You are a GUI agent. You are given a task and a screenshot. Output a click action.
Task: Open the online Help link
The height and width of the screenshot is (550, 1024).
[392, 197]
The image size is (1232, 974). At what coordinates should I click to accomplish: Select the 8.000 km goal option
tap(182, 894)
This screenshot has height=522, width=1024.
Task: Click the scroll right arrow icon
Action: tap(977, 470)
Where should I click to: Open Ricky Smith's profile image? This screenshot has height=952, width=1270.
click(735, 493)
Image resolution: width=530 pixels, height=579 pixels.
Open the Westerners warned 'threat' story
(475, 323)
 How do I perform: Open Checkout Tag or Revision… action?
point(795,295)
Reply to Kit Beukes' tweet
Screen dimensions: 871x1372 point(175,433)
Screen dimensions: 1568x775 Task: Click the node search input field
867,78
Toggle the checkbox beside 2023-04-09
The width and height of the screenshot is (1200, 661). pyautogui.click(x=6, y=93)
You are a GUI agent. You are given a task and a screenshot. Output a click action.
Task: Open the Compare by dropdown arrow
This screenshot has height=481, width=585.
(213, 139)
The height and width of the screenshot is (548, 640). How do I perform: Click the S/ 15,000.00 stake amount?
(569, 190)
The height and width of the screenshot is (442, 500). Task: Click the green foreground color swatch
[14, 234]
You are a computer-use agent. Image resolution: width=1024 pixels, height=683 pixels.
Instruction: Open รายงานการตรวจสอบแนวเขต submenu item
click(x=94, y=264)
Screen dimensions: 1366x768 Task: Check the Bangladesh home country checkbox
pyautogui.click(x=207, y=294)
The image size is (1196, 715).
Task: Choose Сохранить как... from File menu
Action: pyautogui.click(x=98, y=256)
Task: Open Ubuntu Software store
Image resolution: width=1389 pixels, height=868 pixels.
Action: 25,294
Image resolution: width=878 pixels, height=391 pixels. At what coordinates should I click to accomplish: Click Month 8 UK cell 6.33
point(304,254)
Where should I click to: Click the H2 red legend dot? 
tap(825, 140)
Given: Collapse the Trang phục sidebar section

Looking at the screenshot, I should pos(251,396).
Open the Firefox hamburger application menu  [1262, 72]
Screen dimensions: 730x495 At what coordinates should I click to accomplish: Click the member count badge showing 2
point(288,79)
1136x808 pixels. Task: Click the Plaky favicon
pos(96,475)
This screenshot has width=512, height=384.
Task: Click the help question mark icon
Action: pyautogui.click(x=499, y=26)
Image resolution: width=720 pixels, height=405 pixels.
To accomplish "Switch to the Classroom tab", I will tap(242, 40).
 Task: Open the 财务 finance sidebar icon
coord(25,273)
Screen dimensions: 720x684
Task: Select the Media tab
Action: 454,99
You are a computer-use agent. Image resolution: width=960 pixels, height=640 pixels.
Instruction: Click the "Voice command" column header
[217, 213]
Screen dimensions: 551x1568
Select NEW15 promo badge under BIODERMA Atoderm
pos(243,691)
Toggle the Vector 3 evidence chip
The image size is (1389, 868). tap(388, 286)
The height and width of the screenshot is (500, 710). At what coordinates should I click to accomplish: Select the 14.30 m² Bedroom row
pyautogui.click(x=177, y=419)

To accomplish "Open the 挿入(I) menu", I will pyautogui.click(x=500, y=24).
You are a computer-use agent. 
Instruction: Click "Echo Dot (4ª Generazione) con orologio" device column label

---------------

What you are asked to do: Would you print all of the records exactly as they were given?

Reply:
You are a GUI agent. You are given a task and a screenshot. Output a click action.
Task: Open the online Help link
The height and width of the screenshot is (550, 1024).
[392, 197]
The image size is (1232, 974). At what coordinates should I click to accomplish: Select the 8.000 km goal option
tap(182, 894)
This screenshot has height=522, width=1024.
Task: Click the scroll right arrow icon
Action: tap(977, 470)
Where should I click to: Open Ricky Smith's profile image? This screenshot has height=952, width=1270.
click(735, 493)
Image resolution: width=530 pixels, height=579 pixels.
Open the Westerners warned 'threat' story
(475, 323)
 How do I perform: Open Checkout Tag or Revision… action?
point(795,295)
Reply to Kit Beukes' tweet
Screen dimensions: 871x1372 point(175,433)
Screen dimensions: 1568x775 Task: Click the node search input field
867,78
Toggle the checkbox beside 2023-04-09
The width and height of the screenshot is (1200, 661). pyautogui.click(x=6, y=93)
You are a GUI agent. You are given a task and a screenshot. Output a click action.
Task: Open the Compare by dropdown arrow
This screenshot has height=481, width=585.
(213, 139)
The height and width of the screenshot is (548, 640). How do I perform: Click the S/ 15,000.00 stake amount?
(569, 190)
The height and width of the screenshot is (442, 500). Task: Click the green foreground color swatch
[14, 234]
You are a computer-use agent. Image resolution: width=1024 pixels, height=683 pixels.
Instruction: Open รายงานการตรวจสอบแนวเขต submenu item
click(x=94, y=264)
Screen dimensions: 1366x768 Task: Check the Bangladesh home country checkbox
pyautogui.click(x=207, y=294)
The image size is (1196, 715).
Task: Choose Сохранить как... from File menu
Action: pyautogui.click(x=98, y=256)
Task: Open Ubuntu Software store
Image resolution: width=1389 pixels, height=868 pixels.
Action: 25,294
Image resolution: width=878 pixels, height=391 pixels. At what coordinates should I click to accomplish: Click Month 8 UK cell 6.33
point(304,254)
Where should I click to: Click the H2 red legend dot? 
tap(825, 140)
Given: Collapse the Trang phục sidebar section

Looking at the screenshot, I should pos(251,396).
Open the Firefox hamburger application menu  [1262, 72]
Screen dimensions: 730x495 At what coordinates should I click to accomplish: Click the member count badge showing 2
point(288,79)
1136x808 pixels. Task: Click the Plaky favicon
pos(96,475)
This screenshot has width=512, height=384.
Task: Click the help question mark icon
Action: pyautogui.click(x=499, y=26)
Image resolution: width=720 pixels, height=405 pixels.
To accomplish "Switch to the Classroom tab", I will tap(242, 40).
 Task: Open the 财务 finance sidebar icon
coord(25,273)
Screen dimensions: 720x684
Task: Select the Media tab
Action: 454,99
You are a computer-use agent. Image resolution: width=960 pixels, height=640 pixels.
Instruction: Click the "Voice command" column header
[217, 213]
Screen dimensions: 551x1568
Select NEW15 promo badge under BIODERMA Atoderm
pos(243,691)
Toggle the Vector 3 evidence chip
The image size is (1389, 868). tap(388, 286)
The height and width of the screenshot is (500, 710). At what coordinates should I click to accomplish: Select the 14.30 m² Bedroom row
pyautogui.click(x=177, y=419)

To accomplish "Open the 挿入(I) menu", I will pyautogui.click(x=500, y=24).
You are a computer-use agent. 
Instruction: Click "Echo Dot (4ª Generazione) con orologio" device column label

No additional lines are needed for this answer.